The tree is grafted with more than forty kinds of fruits. Therefore known as the tree of 40 fruits or the Frankenstein tree.

When Sam Van Aken first saw the process of grafting different tree twigs to thrive on other trees, he was mesmerized, and he compared it to Frankenstein. The leisure time activity quickly evolved into a full-fledged life endeavour. As an art professor at the University of Syracuse, Van Aken thought of creating artwork through his hobby.

As a result, he created a tree of 40 fruits which produces nearly 40 various types of drupes or stone fruits. Apricots, peaches, cherries, plums, and even nectarines fall under this category.

The “Frankenstein tree” initiative is regarded as an artwork and has been replicated 16 times in seven states across the United States.

Van Aken utilizes grafting methods, which entails taking plant stem together with its appendages, leaves and lateral buds, flowering stems, and flower buds from a fruit tree and inserting them into the lateral branches of an underground part, from which new above-ground growth can be produced until they become a part of it. A locally growing plant is used for this, as they suit the weather and the soil.

It will enable fruits to be produced even in regions where they can’t grow independently.

In the 2014 TEDxManhattan lecture, Van Aken remarked, “I regard the ‘tree of 40 fruits’ as a piece of artwork, a research effort, and conservation.”

“Each site is distinct,” says the artist. These trees are planted in art institutions, private properties, and universities.

Recently, another tree was planted in the San Jose Children’s Discovery Museum.

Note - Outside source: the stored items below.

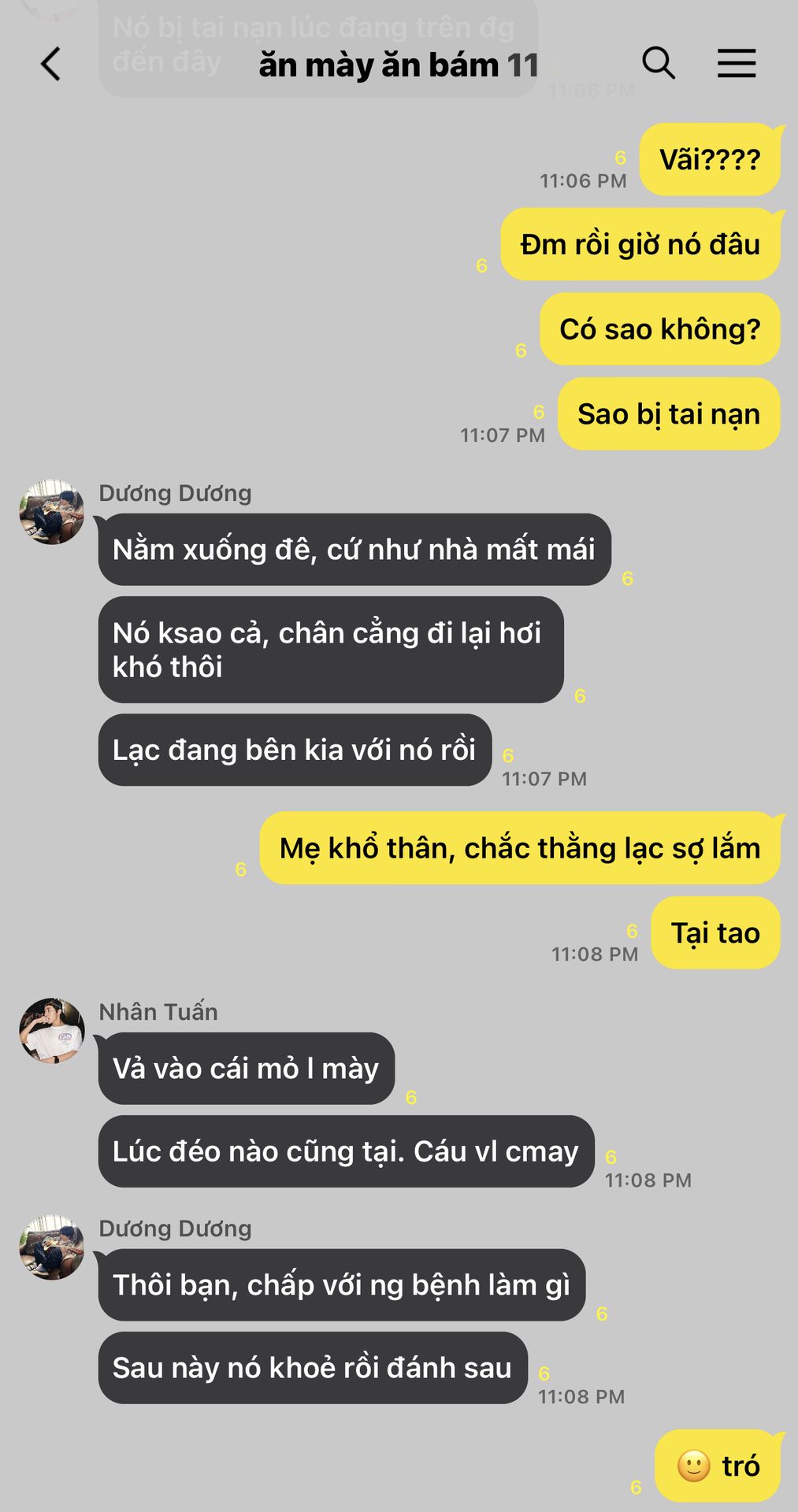Select the 'Vãi????' message bubble

(710, 159)
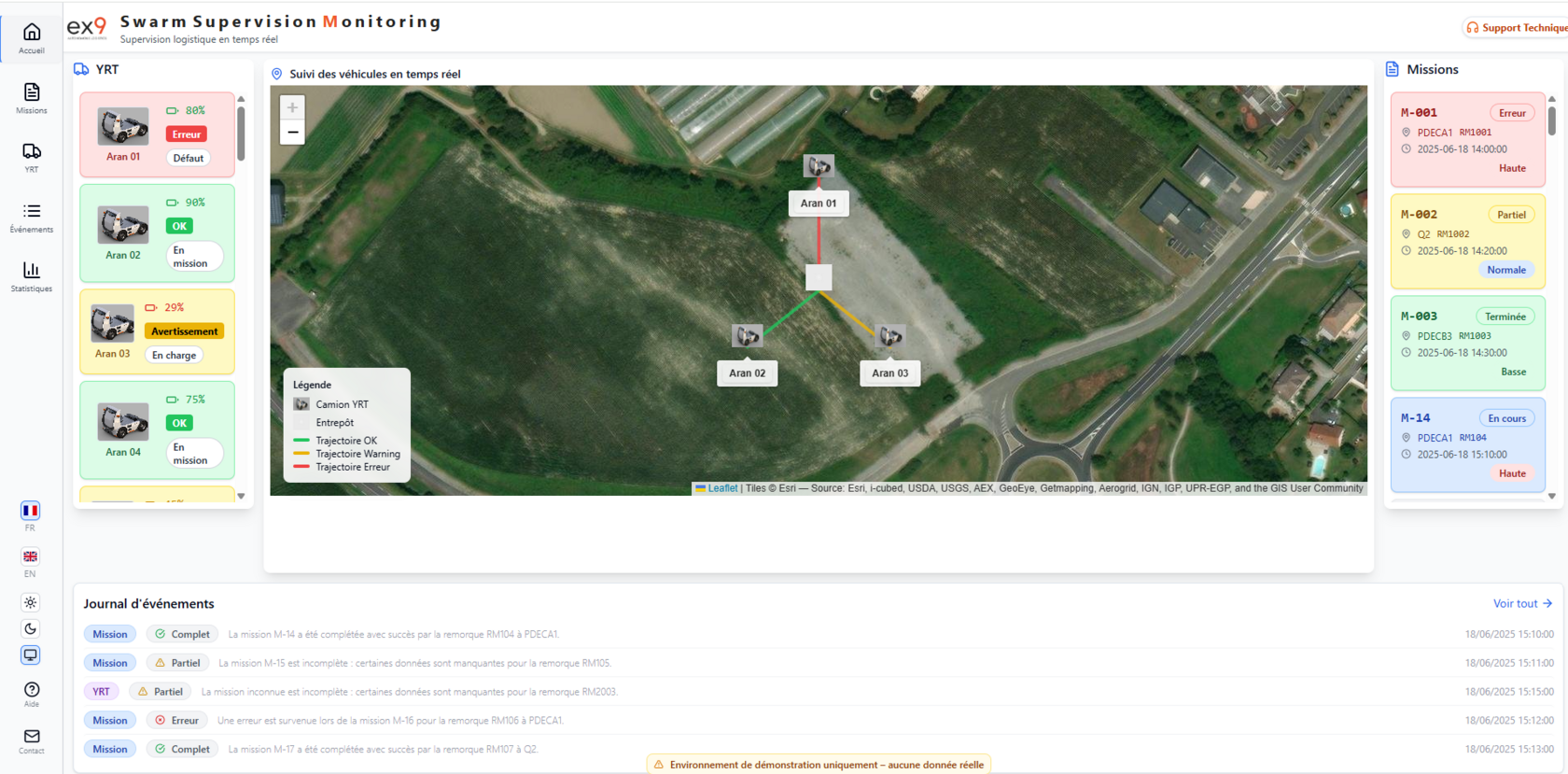
Task: Select mission M-002 card
Action: [1466, 242]
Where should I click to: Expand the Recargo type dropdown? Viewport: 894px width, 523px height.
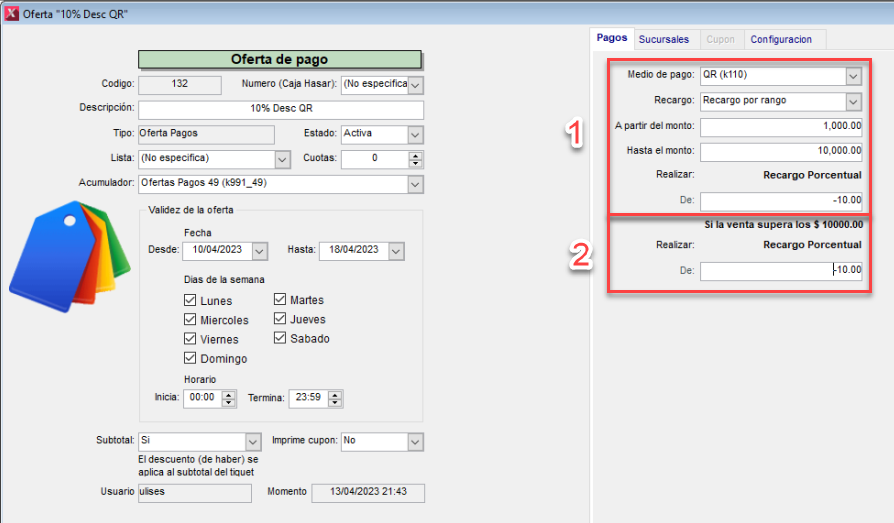coord(852,101)
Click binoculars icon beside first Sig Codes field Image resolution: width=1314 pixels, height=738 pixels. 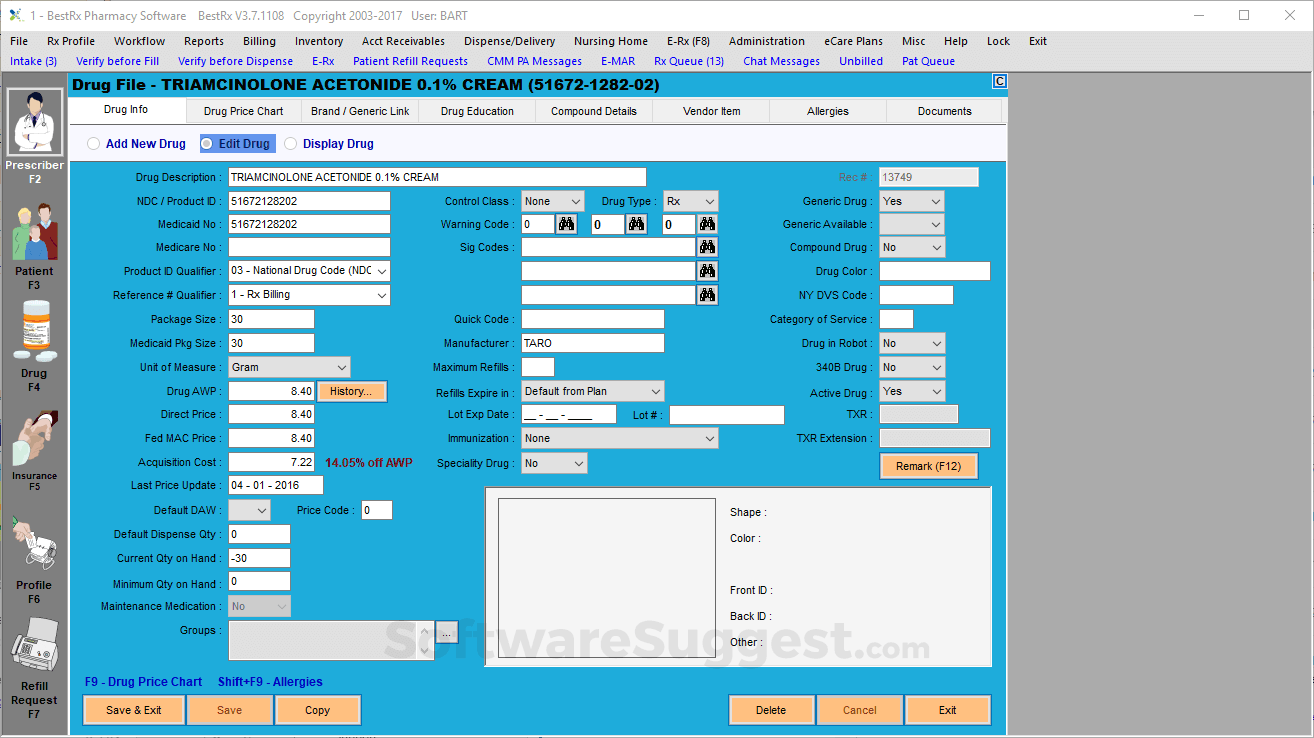(x=707, y=247)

According to the museum staff, the tree will serve as the central focus of the new garden extension. Autumn Young, the museum’s marketing director, says that the ‘tree of 40 fruits’ will be included in the museum’s ecological education system.

“It’s a fantastic chance for kids to connect with arts that provide fruits,” Autumn Young says. “It’s a way to teach children what art is.”

The 40-fruit tree requires extra care to grow healthy and develop for a few years for the grafts to produce fruits.

Pruning and strategically placing the grafts so that they yield fruit are the most important aspects of this operation.

Each tree is meticulously designed and planned by Van Aken. He selects each variety to blossom and grow fruit all year round to improve effectiveness.
The art instructor wishes to bring the ‘ 40 Fruit tree’ to the entire world to promote fruit variety and share his artwork worldwide.